3. While preparing a client for a bronchoscopy, a nurse notes that the client is wearing a gold necklace. What should the nurse do to safeguard the client's necklace?
- A. Ask the client for permission to lock the necklace in the hospital safe
- B. Ask the client to remove the necklace and place it in the top drawer of the bedside table
- C. Ask the client whether the necklace is gold
- D. Ask the client to sign a release to free the hospital of responsibility if the necklace is damaged or lost during the procedure
Correct answer: A
Rationale: When a client has valuables such as jewelry, the nurse should ensure their safekeeping. It is appropriate for the nurse to ask the client for permission to lock the necklace in the hospital safe to prevent loss or damage.

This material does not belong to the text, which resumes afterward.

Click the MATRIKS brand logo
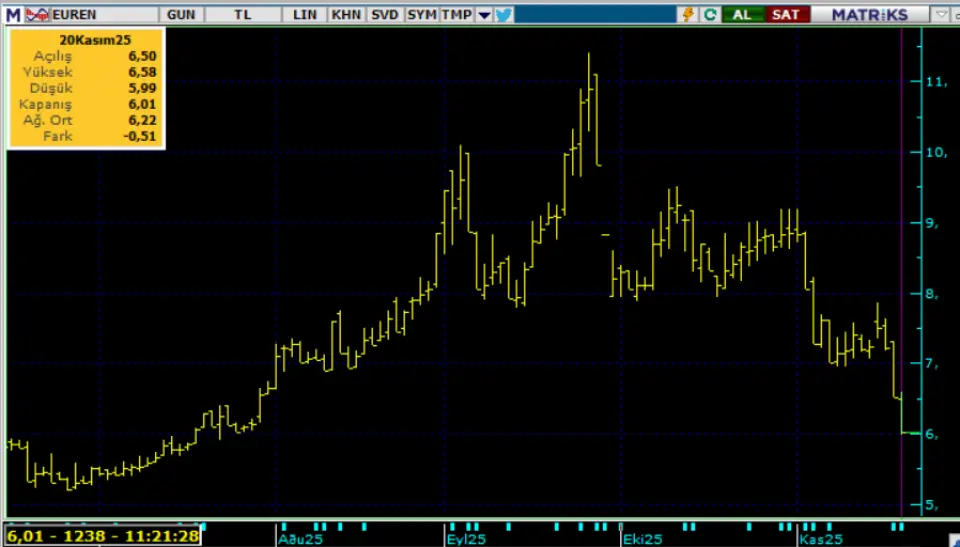Viewport: 960px width, 547px height. [870, 15]
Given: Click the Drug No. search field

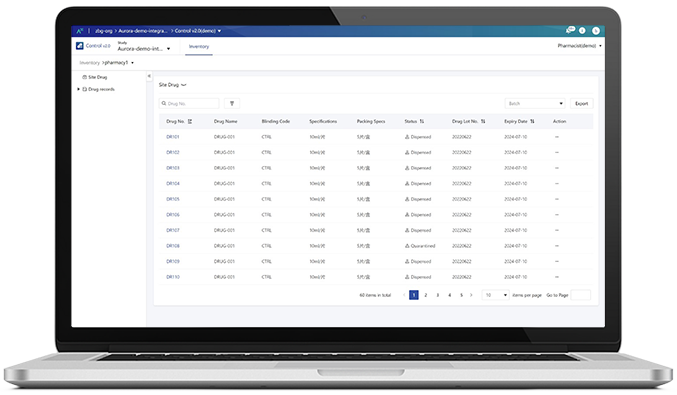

This option prioritizes the security of the necklace while allowing the client to make an informed decision. Asking the client to sign a release form does not guarantee the necklace's safety; it only releases the hospital from liability. Placing the necklace in a bedside table drawer does not provide adequate security as it is not as secure as a hospital safe. Inquiring whether the necklace is gold is irrelevant to safeguarding the jewelry during the procedure, as the primary concern is its safekeeping.
4. A client scheduled for surgery tells the nurse that he signed an informed consent for the surgical procedure but was never told about the risks of the surgery. The nurse serves as the client's advocate by undertaking which action?
- A. Reassuring the client that the risks are minimal
- B. Noting in the client's record that the client was not told about the risks of the surgery
- C. Writing a note on the front of the client's record so that the surgeon will see it when the client arrives in the operating room
- D. Informing the surgeon verbally about the lack of information provided to the client
Correct answer: B
Rationale: A nurse serves as a client advocate by protecting the client's right to be informed and to participate in decisions regarding care. In this scenario, the nurse should document in the client's record that the client was not informed about the risks of the surgery. This action ensures that the issue is officially noted and can be addressed by the healthcare team. Reassuring the client that the risks are minimal is incorrect because it dismisses the client's concerns and does not address the lack of information provided. Writing a note on the client's chart to inform the surgeon is not as effective as ensuring that the issue is officially documented in the client's record, where it can be reviewed and addressed by the healthcare team. Informing the surgeon verbally is not as reliable as documenting the concern in the client's record, which provides a formal and lasting record for review and follow-up.
5. All of the following interventions should be performed when fetal heart monitoring indicates fetal distress except:
- A. Increase maternal fluids.
- B. Administer oxygen.
- C. Decrease maternal fluids.
- D. Turn the mother.
Correct answer: C
Rationale: When fetal heart monitoring indicates fetal distress, interventions are aimed at improving oxygenation to the fetus. Increasing maternal fluids helps improve placental perfusion and oxygen delivery to the fetus. Administering oxygen also aids in increasing oxygen supply to the fetus. Turning the mother can help relieve pressure on the vena cava, optimizing blood flow to the placenta. Therefore, decreasing maternal fluids would not be performed as it can further compromise placental perfusion and fetal oxygenation, making it the exception. Decreasing maternal fluids could potentially exacerbate fetal distress by reducing oxygen delivery and nutrient supply to the fetus, which is contrary to the goal of managing fetal distress.